20.07.13

 

Tengo la impresión de que es un sacramento medio en desuso. Rarísima vez me llaman para administrar la unción a un enfermo. No digamos eso de las urgencias nocturnas. Nada. Pienso que parte, sobre todo en grandes ciudades, se debe a que la gran mayoría de las defunciones se producen en centros hospitalarios y son los capellanes de hospital los que atienden a los enfermos en esos momentos. Pero también influye el rechazo de la familia para que el enfermo “no se asuste”. Seguimos con la idea de que si un enfermo grave ve a un sacerdote se llevará el susto de su vida.

Mi experiencia de años es otra.
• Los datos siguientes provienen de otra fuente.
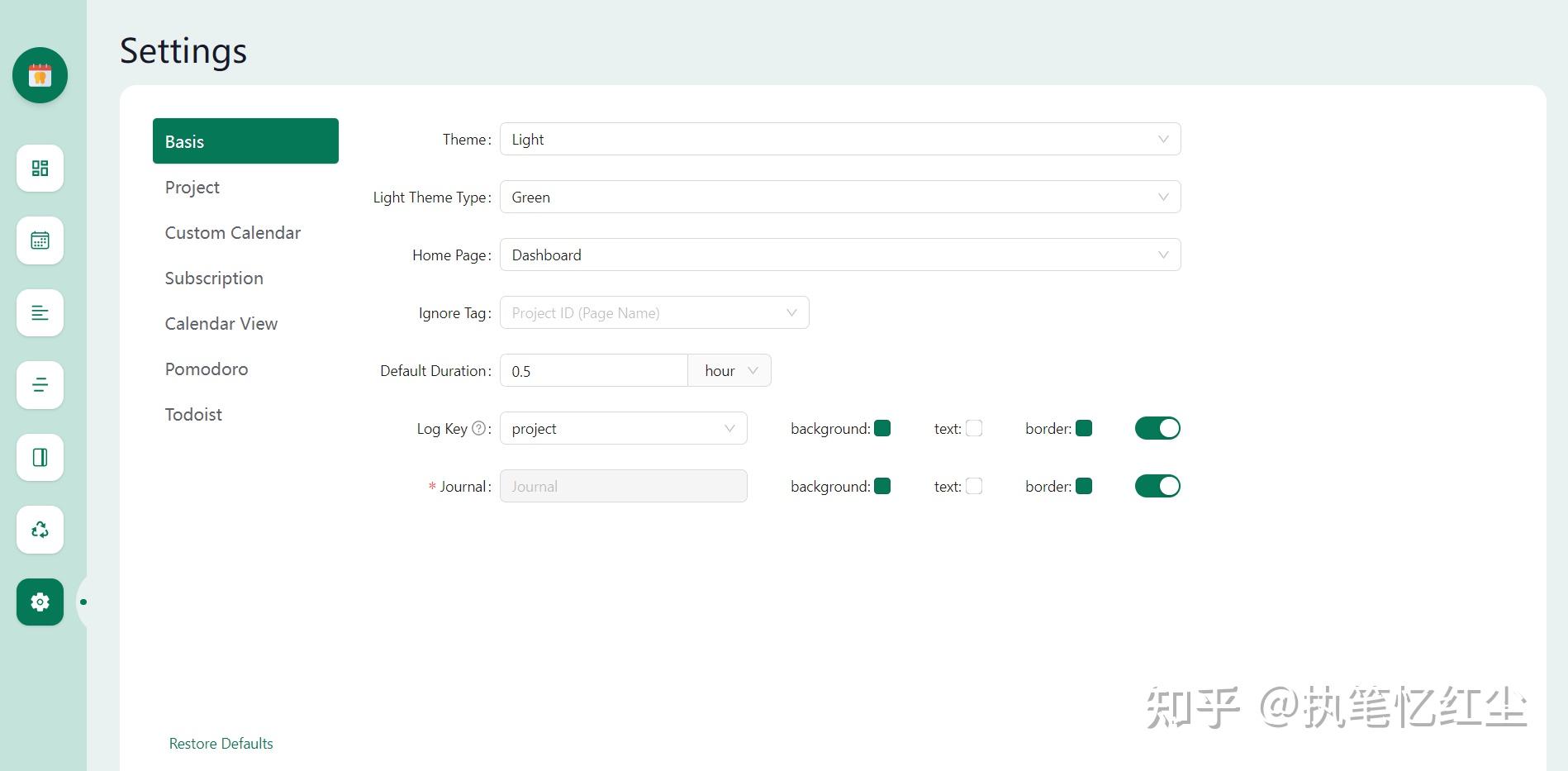Click the left-aligned lines sidebar icon
Viewport: 1568px width, 771px height.
(x=40, y=313)
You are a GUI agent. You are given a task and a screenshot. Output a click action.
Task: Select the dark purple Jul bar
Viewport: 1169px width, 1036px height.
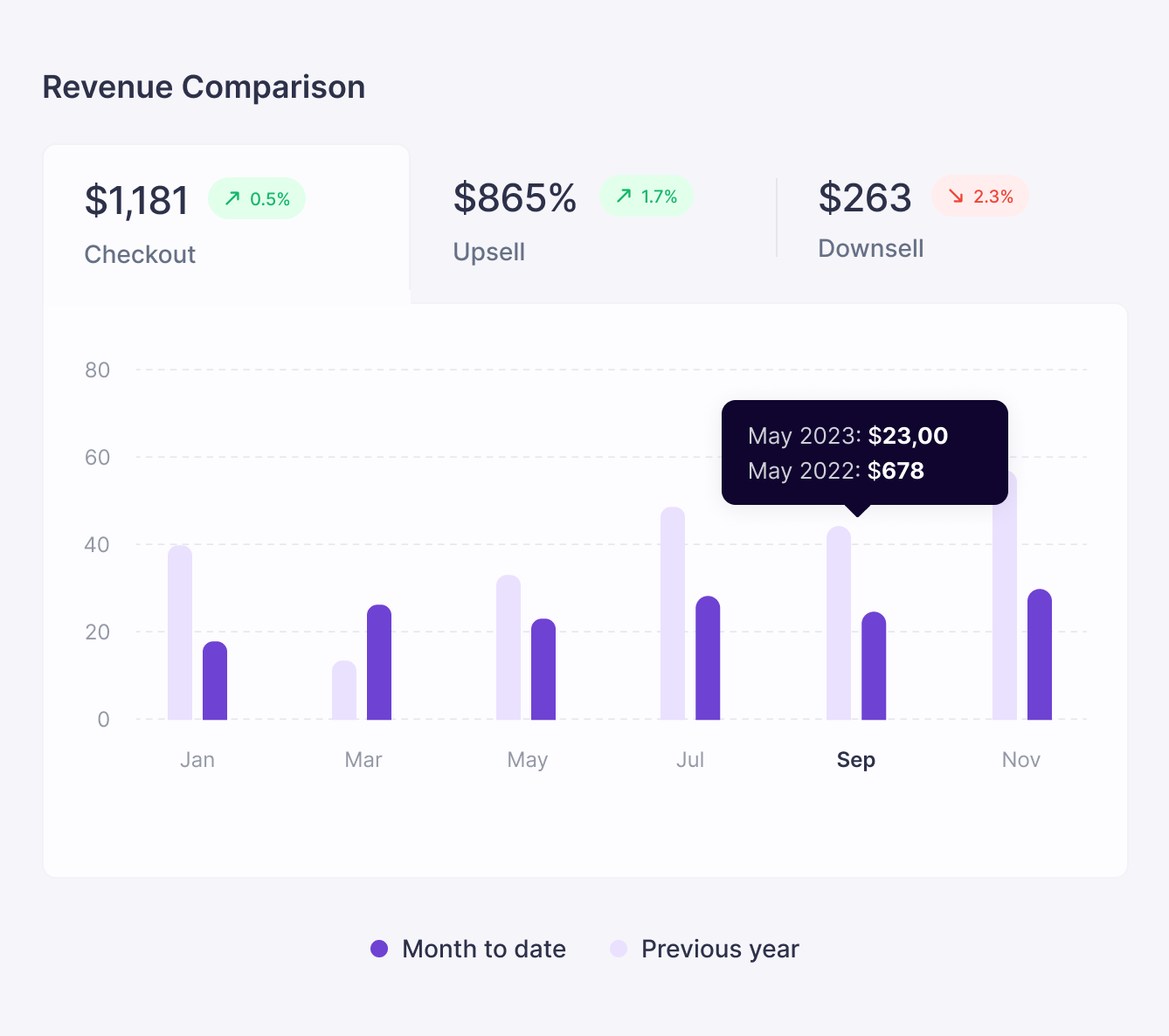pyautogui.click(x=708, y=659)
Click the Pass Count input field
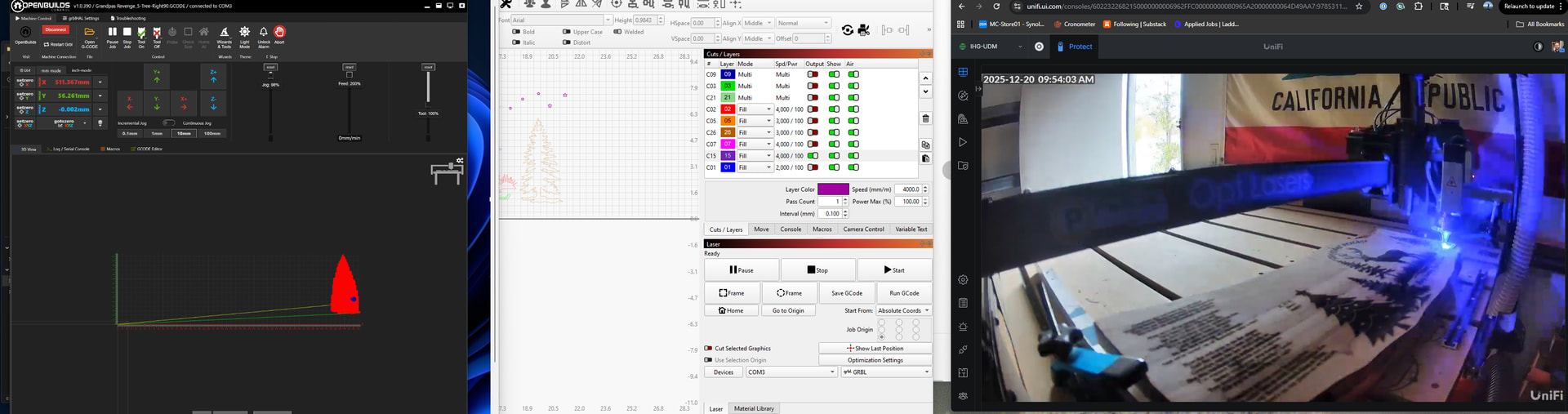The height and width of the screenshot is (414, 1568). [x=828, y=202]
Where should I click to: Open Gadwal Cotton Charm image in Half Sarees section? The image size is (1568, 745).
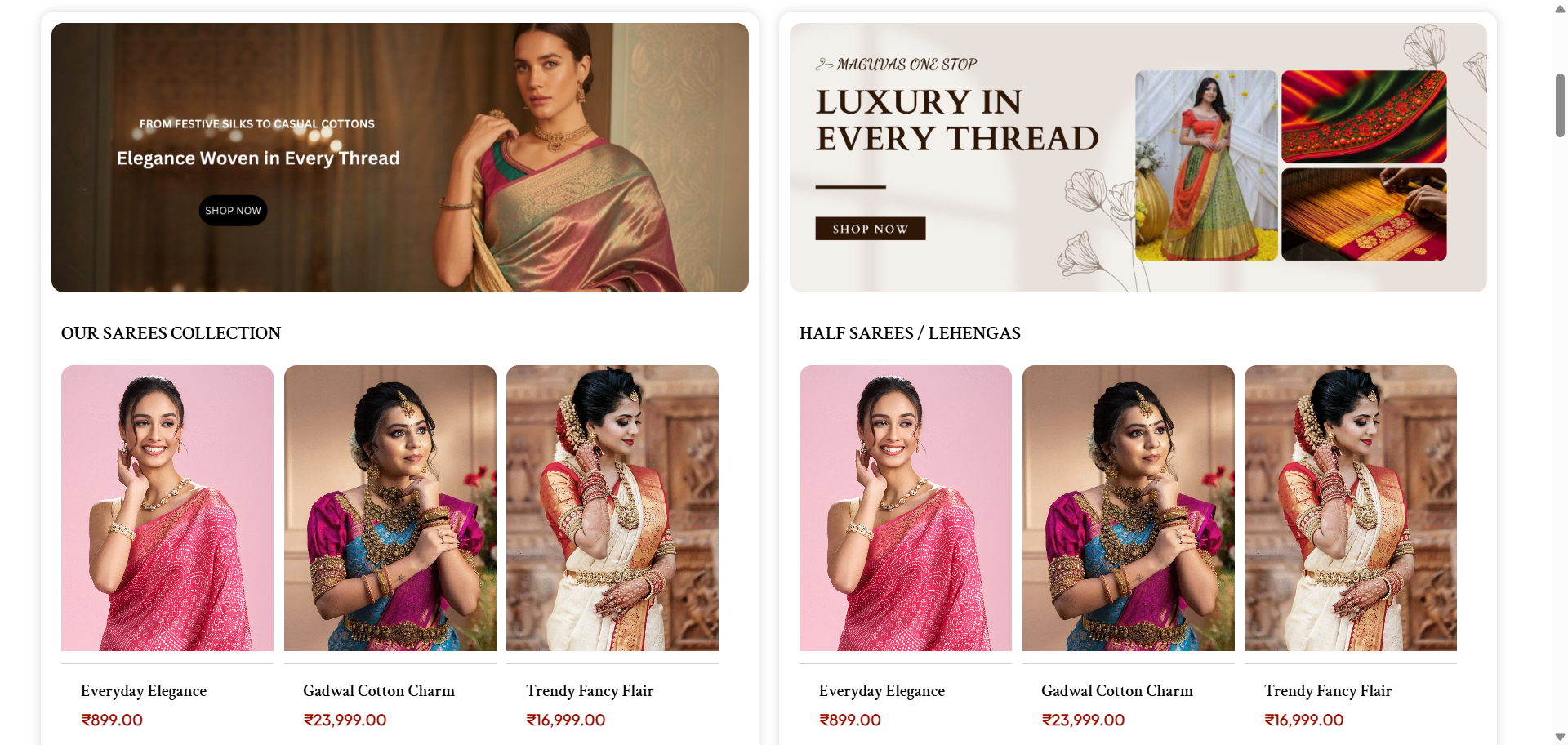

Vamos a ello.

Ante todo recordar lo que es este sacramento: “sacramento que alivia el alma y el cuerpo del cristiano gravemente enfermo” y sus efectos: “aumenta la gracia santificante; perdona los pecados veniales y aun los mortales, si el enfermo está arrepentido y no ha podido confesarse; le da fuerzas para resistir las tentaciones y soportar los sufrimientos de la enfermedad; y le concede la salud del cuerpo si le conviene”.

Privar a un enfermo de este sacramento es privarle del alivio de Dios y de su gracia para poder vivir su enfermedad con serenidad y confianza. Es privarle además de una fuerza especial para recobrar la salud. Todos los sacerdotes conocemos ejemplos de enfermos que tras recibir la unción mejoraron y hasta curaron.

No conozco un solo enfermo que ante la presencia del sacerdote no haya sentido alivio y gratitud. Incluso los que aparentemente uno hubiera supuesto más reacios, alejados de la Iglesia, indiferentes. Todo lo contrario. Es ver al sacerdote y sentir conformidad, paz de espíritu, serenidad en el dolor, aceptación de la voluntad de Dios. Incluso recuerdo un enfermo que al ver aparecer al sacerdote dijo a su familia: “menos mal, creía que nadie me lo iba a traer”.

Nos pensamos que el enfermo es tonto y no es consciente de su situación. Lo que suele darse en la familia es un disimulo mutuo con la pretensión de no hacerse daño. La familia te dice que está muy grave, pero que él no lo sabe, y el enfermo reconoce que ha llegado al final pero prefiere callar para que no sufran sus parientes. El caso es que estamos privando a una persona, al final de sus días, de los auxilios que la iglesia le ofrece en nombre de Cristo para enfrentarse al trance final. Y el caso es que lo hacemos pensando que es un bien y sustentados con esa creencia de que Dios siempre salva, aunque hay que reconocer que en ocasiones se lo ponemos difícil.

Hace poco hablaba con un sacerdote muy amigo sobre esto. Le dije: mira, si me pongo enfermo, tengo dicho que te avisen. A mí no me dejes sin la unción y los demás sacramentos, ni se te ocurra, que yo no me asustaré de nada.

Avisen al sacerdote si hay un enfermo, más si la situación es delicada. No tengan miedo, que no pasa nada. Al revés, el enfermo lo agradece, se verá confortado por el Señor, afrontará el final como buen cristiano y ustedes quedarán tranquilos de haber hecho lo que tenían que hacer.

ANÉCDOTA FINAL:
Pequeño pueblo de la Castilla profunda. Avisado por la familia, llega a casa el sacerdote dispuesto a administrar los sacramentos a un enfermo. Llega como se hacía hace muchos años: revestido de sobrepelliz, estola y capa pluvial, y acompañado por un monaguillo que va tocando la campanilla. Me contaba el mismo sacerdote que al llegar a la habitación del enfermo este abre un ojo, ve la escena y exclama:
- María, trae el jarro, vamos a echar la última que aquí se ha “jodío” un hombre.

Como me lo contó el sacerdote, lo cuento.